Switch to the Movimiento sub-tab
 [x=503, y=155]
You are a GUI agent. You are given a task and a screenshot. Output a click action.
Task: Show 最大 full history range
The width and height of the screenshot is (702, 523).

- _Your instructions_:
Scan the listing above and copy all lines containing the word "screenshot".

- _Result for this exercise_:
You are a GUI agent. You are given a task and a screenshot. Output a click action.
The width and height of the screenshot is (702, 523).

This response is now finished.